Researchers at the Hopkins School of Medicine have discovered a link between electrical stimulation and the ability to repair damaged brain matter. Focusing on an important type of brain cell called oligodendrocytes, they were able to build on previous research involving electrical stimulation and recovery of damaged brain tissue.
Oligodendrocytes are a type of auxiliary cell found in the brain. They produce the myelin sheaths that wrap around the parts of brain cells responsible for transmitting messages to other parts of the nervous system and the body. Myelin is a fatty substance that acts as an electrical insulator to improve the speed and accuracy of message transmission in the brain. It coats the axon, an elongated part of the brain cell, along which messages in the form of electrical impulses travel. Myelin is also important to brain physiology — its color is the basis of the term "white matter."
Low myelin is characteristic of many neurodegenerative disorders, including multiple sclerosis. Patients have scarred myelin sheaths, which cause electrical signals to be transmitted erratically or not at all.

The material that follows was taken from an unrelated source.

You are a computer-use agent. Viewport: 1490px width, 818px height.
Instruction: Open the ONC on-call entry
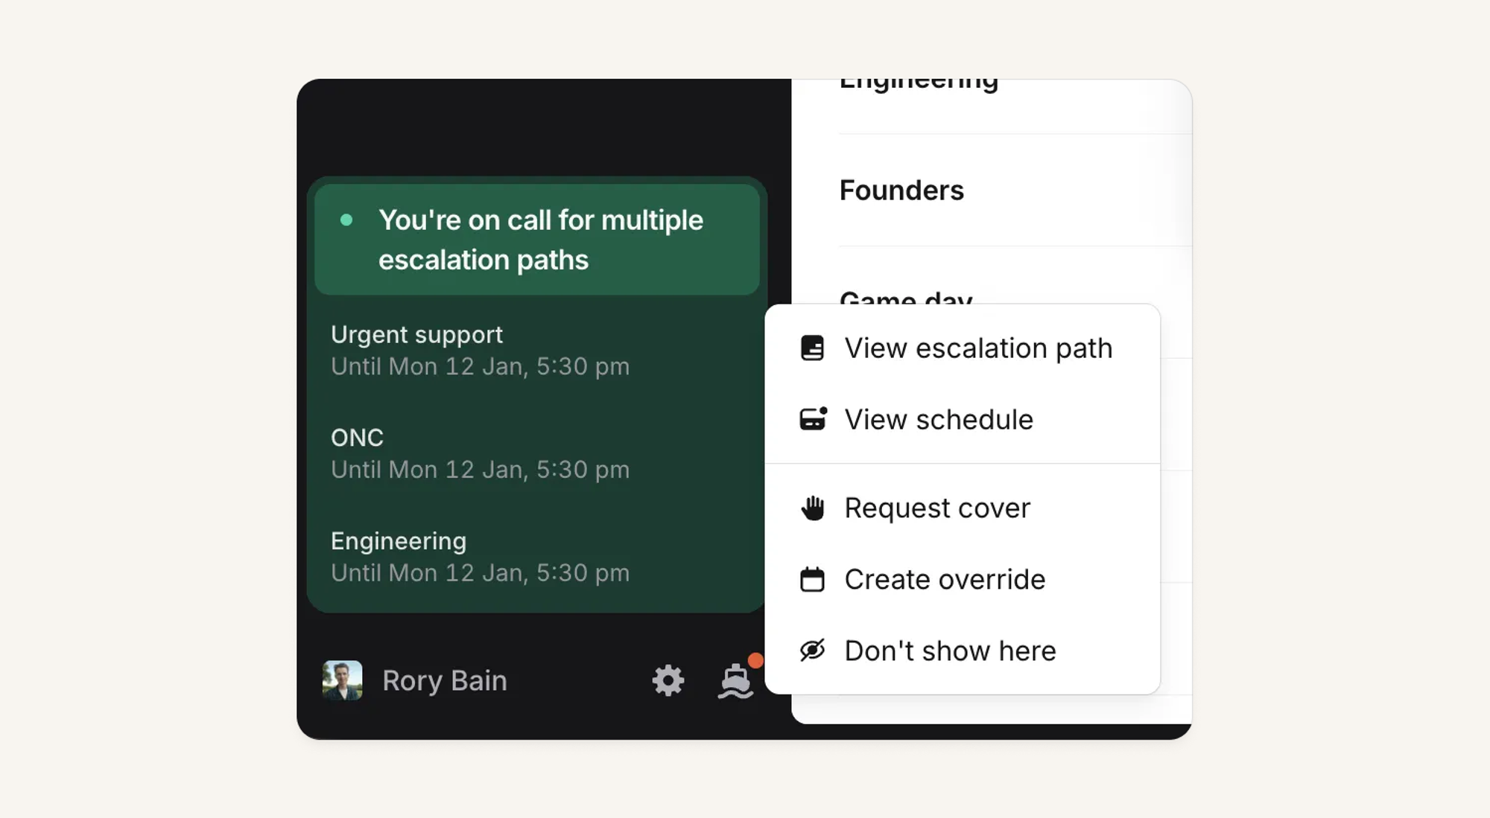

Previous studies have linked light exposure to myelin production by oligodendrocytes. Rearing mice in the dark and early opening of the eyes in newborn rabbits have shown an increase in myelin synthesis. A type of cell located in the optical nerve, the region connecting the brain to the eye, is a precursor directly responsible for the formation of oligodendrocytes in the brain.
It has also been found that electrical stimulation can support white matter development, and therefore myelin production, in laboratory cells and animal models. But the researchers further investigated this connection by observing the effect of electical stimulation on the viability of oligodendrocytes and the response of neurons to electrical impulses.
They created two samples containing OPC's, the precursor cells to oligodendrocytes found in the optic nerve. The cells were allowed to grow and differentiate over three days, then electrical stimulation was applied to one sample over the course of an additional seven days. They found that after electrical stimulation, there was a significantly higher number of oligodendrocytes in the sample as compared to the sample that did not receive any electrical stimulation.
Another pair of samples was created, these containing just cortical neurons, which are basic message transmitting cells of the brain. They found that there was no substantial difference in the number of oligodendrocytes between a sample exposed to electrical stimulation and a sample that wasn't. But when the cortical neurons were combined with a sample of OPC's, electrical stimulation resulted in more than double the number of oligodendrocytes than there were without stimulation.
Their results showed that while electrical stimulation could possibly increase the number of oligodendrocytes, the presence of neurons was essential to promote a significant increase in oligodendrocyte viability. Further, they showed that electrical stimulation had no negative effect on the ability of oligodendrocytes to proliferate and differentiate into viable myelin producing cells.
Other compounds were necessary for oligodendrocyte growth including insulin, interleukin-6 and apoptosis inhibition proteins. Insulin is a hormone that controls the level of sugar in the blood, while interleukin-6 is secreted by the immune system and has been shown to have many properties including fighting pneumonia in mice. Apoptosis inhibition proteins prevent cells from undergoing apoptosis – a controlled cell death mechanism that initiates when a cell becomes severely damaged.
The next step, according to the researchers, is to investigate how electrical stimulation can be used to improve the function of basic neurons and if it can also be used to promote repair of damages brain tissue in human patients.